─── The input ───
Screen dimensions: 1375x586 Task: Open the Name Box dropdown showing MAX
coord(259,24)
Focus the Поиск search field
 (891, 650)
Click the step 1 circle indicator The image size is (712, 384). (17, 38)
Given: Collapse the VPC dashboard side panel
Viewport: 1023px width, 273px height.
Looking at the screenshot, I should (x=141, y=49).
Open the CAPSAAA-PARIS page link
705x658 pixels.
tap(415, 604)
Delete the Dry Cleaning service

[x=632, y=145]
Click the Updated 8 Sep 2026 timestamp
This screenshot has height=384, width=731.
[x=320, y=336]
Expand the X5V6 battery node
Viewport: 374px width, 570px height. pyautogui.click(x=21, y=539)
───
─── The input ───
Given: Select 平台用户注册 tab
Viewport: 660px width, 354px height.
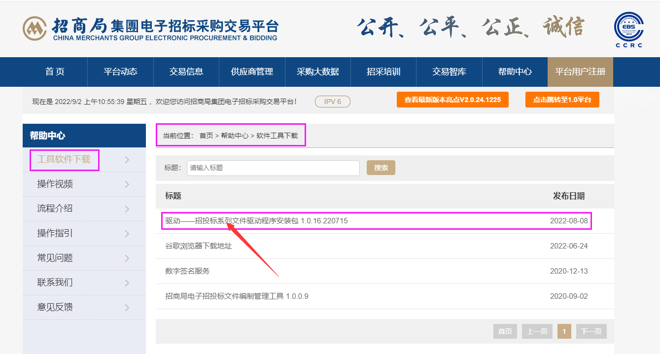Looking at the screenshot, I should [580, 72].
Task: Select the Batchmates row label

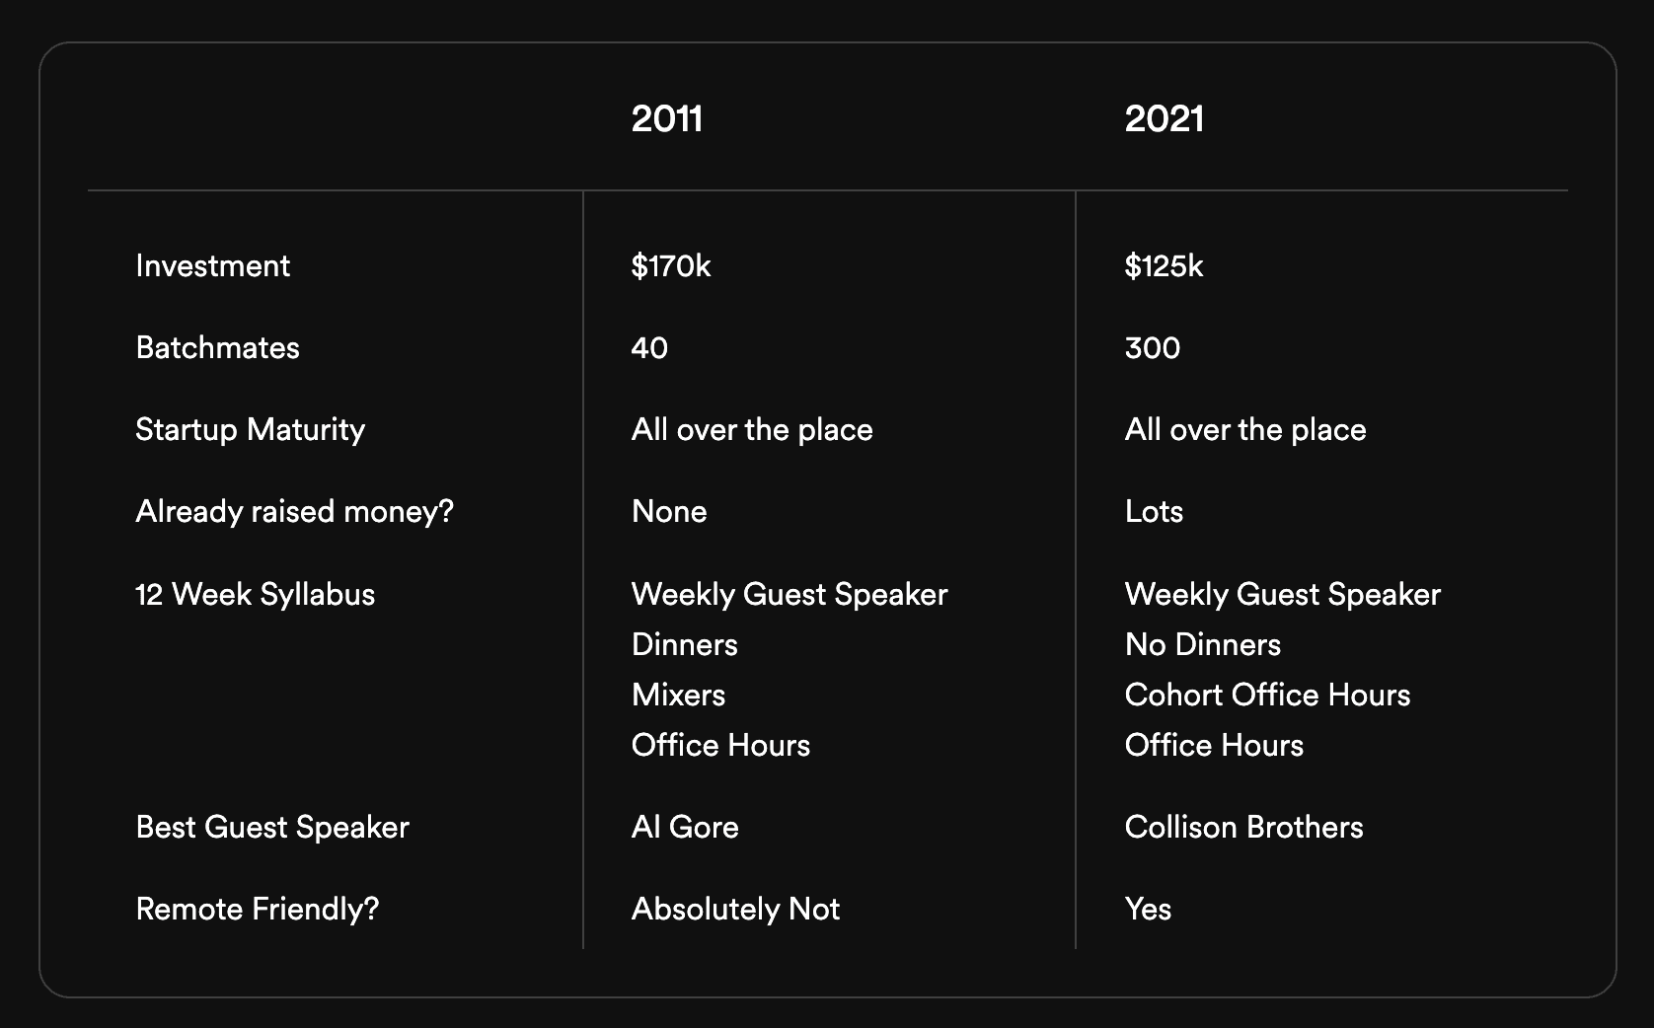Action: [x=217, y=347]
───
◆ Exercise requirements ◆
Please rewrite the stretch of the listing from the line containing "Open the CAPSAAA-PARIS page link" through the line containing "Viewport: 374px width, 570px", swapping "Delete" for "Remove" and keeping everything else the same.

◆ Answer for this exercise ◆
Open the CAPSAAA-PARIS page link
705x658 pixels.
tap(415, 604)
Remove the Dry Cleaning service

[x=632, y=145]
Click the Updated 8 Sep 2026 timestamp
This screenshot has height=384, width=731.
[x=320, y=336]
Expand the X5V6 battery node
Viewport: 374px width, 570px height. pyautogui.click(x=21, y=539)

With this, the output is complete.